Repeater Contracts

What Are Repeater Contracts?
Why Are They Needed?

Last revised: January 8, 1998

Few GMRS licensees own their own mobile relay stations (repeaters). Most licensees who operate through a repeater use someone else's station. (There are about 3500 GMRS repeater stations licensed or operating nationally.) A repeater-usage contract can establish who pays for use of the repeater, who is responsible for its maintenance, and in general, the conditions under which the non-owner user is permitted to use this station.

Under the current GMRS Rules, there are three types of arrangements under which a GMRS licensee may use someone else's repeater station. (You can view these Rules online or download a copy.)

  1. The user may license for the use of that station, even though he or she is not actually the owner. If there is more than a single user of this repeater, each would have his or her own separate callsign for that station. This is known as multiple licensing, and is authorized under section 95.35 of the FCC Rules.

  2. The user may enter into a written contract to operate that repeater station under the authority of a pre-existent license (held by someone else, such as the station's owner) that authorizes that repeater station's operation. In this situation, one licensee (the user) is actually authorized to operate under someone else's (the station owner's) license through that repeater station. However, the original station licensee is still held responsible for the first person's communications through that station. This is known as cooperative/shared-use, and is authorized under section 95.33 of the FCC Rules.

  3. The user is a personal licensee, or is authorized (see 95.179) to be a station operator under the license of an immediate family member. This type of user may communicate from his or her mobile unit (a hand-held or a vehicular-mounted radio) through someone else's repeater if he or she has received verbal or other permission to use that repeater from that station's licensee. A written contract is not required in this circumstance. This is known as transient use, and is authorized under section 95.53(d) in the FCC Rules.

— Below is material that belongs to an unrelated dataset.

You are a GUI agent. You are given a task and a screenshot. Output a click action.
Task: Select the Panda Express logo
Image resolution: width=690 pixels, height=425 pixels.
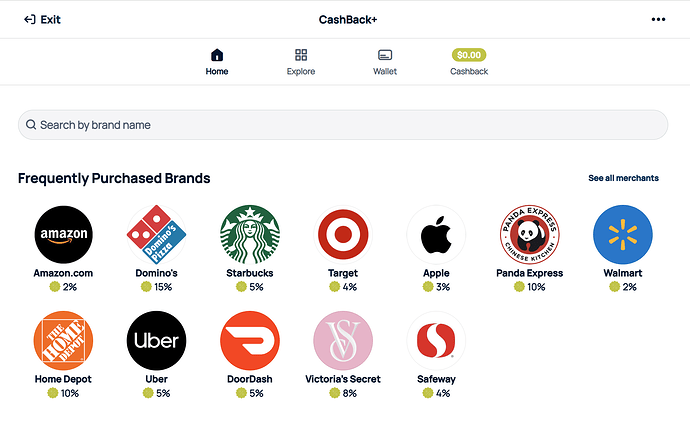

Over the years the prevalence of one or another of these three arrangements to use someone else's repeater has changed. At one time, the FCC required that the repeater station's license in a shared/cooperative system (method 2 above) had to be modified to add or delete individual users. This encouraged many licensees to use multiple licensing (method 1 above), in order to avoid constant modifications to the repeater station's license. (Method 3 was not yet available at that time.)

Shared/cooperative use gained in popularity once the FCC dropped the requirement to modify the repeater station license each time another user was added or dropped. Shared/cooperative use remains the most popular licensing method today, since it focuses operational responsibility on a single licensee. (In a multiply licensed system, each license is jointly and severally responsible for all transmissions of that station. For instance, an FCC notice of violation and monetary fine could be imposed on each licensee of that multiply-licensed repeater if its transmissions were not properly identified, or if it transmitted off frequency!)

A petition to prohibit multiple licensing of GMRS repeaters will be filed in the near future. If this change is adopted, only a single party will be allowed to license for any particular repeater. Existing licenses that also authorize that repeater would likely have to be modified when they next expire. (The PRSG's newsletter, the Personal Radio Exchange, will discuss this in future issues.)

Under the second option above (shared/cooperative use), a written contract is required. The use of that station must be under one of these three conditions (see 95.33(a)(3)):

Many GMRS licensees feel that a written repeater contract should be used even under the multiply-licensed format (method 1 above), in order to clarify operational and financial responsibility.

Before the FCC amended its Rules (October 1988) to permit the third option above ("transient use"), the FCC permitted the use of someone else's repeater without either a multiple-licensing or shared/cooperative arrangement, but only so long as at least one of the parties to the communications exchange was authorized (under some multiple-licensing or shared/cooperative agreement) to use that repeater. The FCC's 1988 changes established the right of a repeater licensee to grant permission to other licensees to operate mobile units through that repeater. (Operation of a control station through any repeater still requires either multiple licensing or a written control for shared/cooperative use.)

Dozens of organizations and individual repeater owners/licensees have developed their own written contracts for repeater sharing. Two versions are available here for downloading. Although they were each developed about a decade ago, they still demonstrate a basic format that is appropriate to use today.

The first is a sample contract (with attachments) from one of the nation's very first shared/cooperative-use repeaters (in the north Chicago suburbs). You can download a 14 KB, ZIP-compressed version of a 39 KB ASCII file (CTR-PRKN.ZIP) by clicking here: download hot button

The second is a sample contract from one of the nation's premier public-service teams, Suburban REACT in Philadelphia, PA. This contract is for use with a multiply-licensed repeater, but where operating costs are still shared among all users. You can download a 14 KB, ZIP-compressed version of a 29 KB ASCII file (CTR-SUBR.ZIP) by clicking here: download hot button

The PRSG's flagship publication, the GMRS National Repeater Guide, also describes the means by which to request temporary permission to use someone else's repeater. Many GMRS repeater licensees have provided us the specific instructions that they request others use, and we have described these instructions in the Guide.